Well, 21-year-old Whitney Cerak can - although, hardly surprisingly, even she struggles to find the words to do so.

One afternoon last August, she sat beside her father at the family dining table and pressed "play" to hear the definitive summing up of her young life.

More than 1,400 people had packed into the church, in the American town of Caledonia, Michigan, to say goodbye to her in 2006, and the proceedings had been recorded. No one could have dreamed that one day Whitney herself would be able to listen to their tributes.

"I can barely describe how it felt," she says. "Odd. Weird. Surreal. A bit scary. I'm the only person I know who has listened to their own funeral.

"It was as if they were talking about someone else. People were saying wonderful things about me - about how I had touched their lives. I thought, 'All this? For me?'. That bit was humbling.

"But mostly I found it upsetting. To hear the eulogy, my dad's voice, my sister talking about all the parts of her life that I wasn't going to share - that was hard.
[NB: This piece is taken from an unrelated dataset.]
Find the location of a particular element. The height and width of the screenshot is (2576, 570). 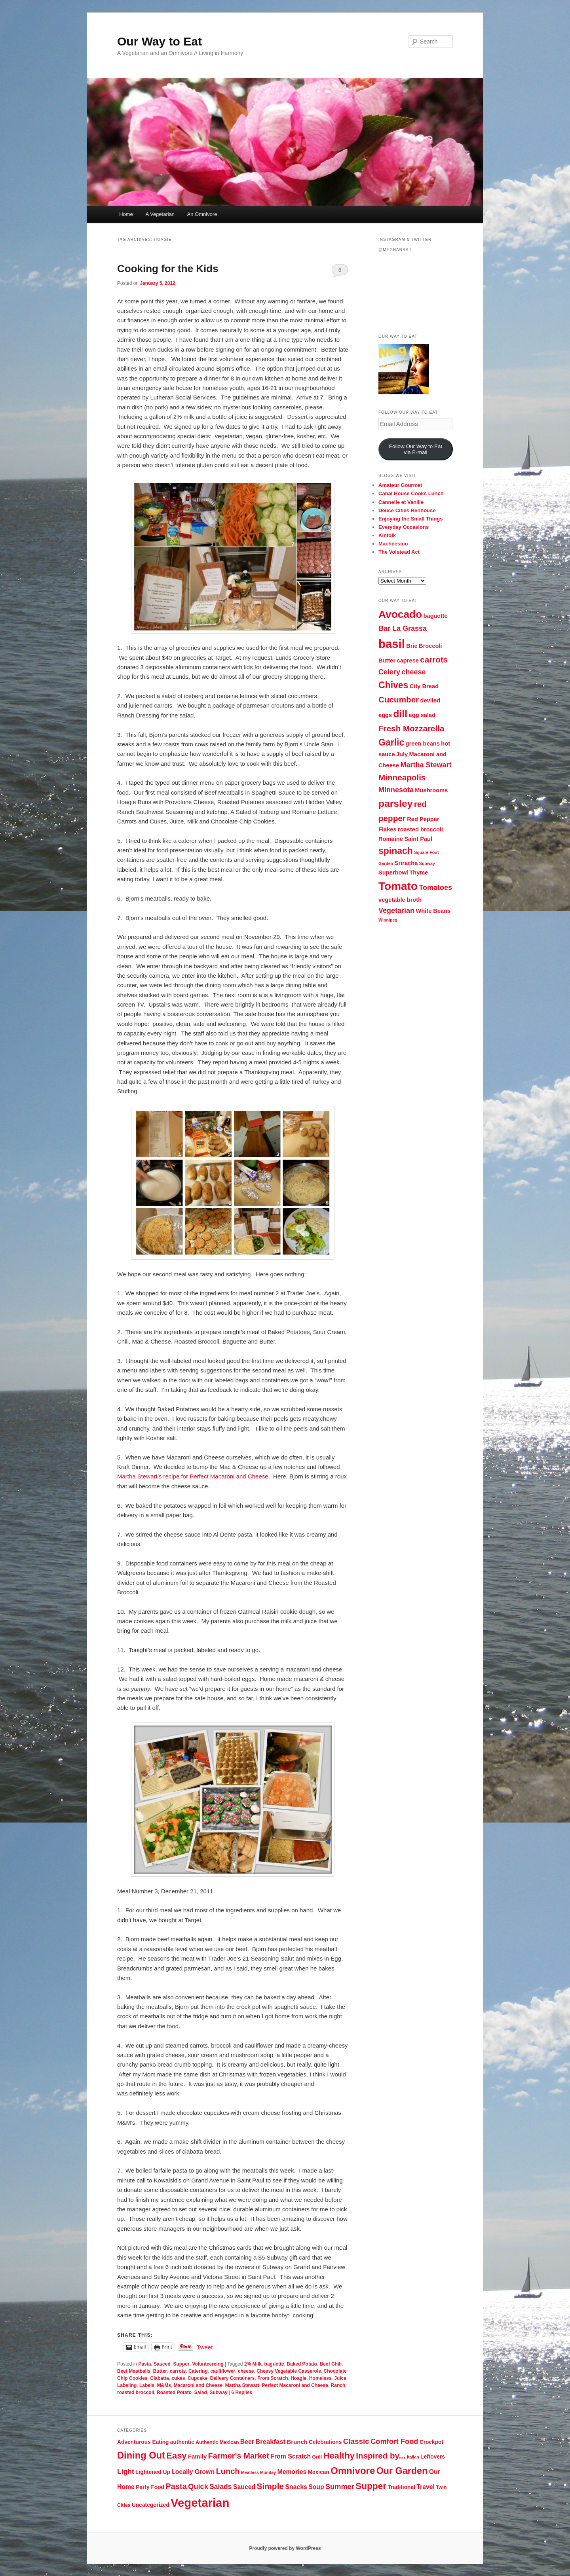

Perfect Macaroni and Cheese is located at coordinates (295, 2385).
I don't think I will be listening to it again."

It sounds like the implausible plot of some cheap soap opera, but what happened to Whitney Cerak and her family was all too real.

She found herself at the centre of one of the most astonishing cases of mistaken identity ever, when she was wrongly named as the dead victim of a terrible road accident.

Four students and one teacher were involved in the collision in the town of Fort Worth, in April 2006. Five died at the scene and the only survivor - a pretty blonde girl who was discovered unconscious with serious head injuries - was identified as 22-year-old Laura Van Ryn, partly because Laura's purse was found next to her.

The badly injured girl was not Laura, however, but Whitney, who was then just days from her 19th birthday.

It was the sort of mistake that would normally be picked up quickly, at least as soon as relatives were involved, but in this case, it wasn't

[article continues...]


http://www.dailymail.co.uk/pages/live/f ... ge_id=1879
 
rynner said:
...It sounds like the implausible plot of some cheap soap opera, but what happened to Whitney Cerak and her family was all too real.

She found herself at the centre of one of the most astonishing cases of mistaken identity ever, when she was wrongly named as the dead victim of a terrible road accident.

Four students and one teacher were involved in the collision in the town of Fort Worth, in April 2006. Five died at the scene and the only survivor - a pretty blonde girl who was discovered unconscious with serious head injuries - was identified as 22-year-old Laura Van Ryn, partly because Laura's purse was found next to her.....


http://www.dailymail.co.uk/pages/live/f ... ge_id=1879

This is the plot of an episode of CSI (can't remember which version), which predates this case and so obviously isn't based on it.
 
An episode of House plays the same tune, but I don't know the season.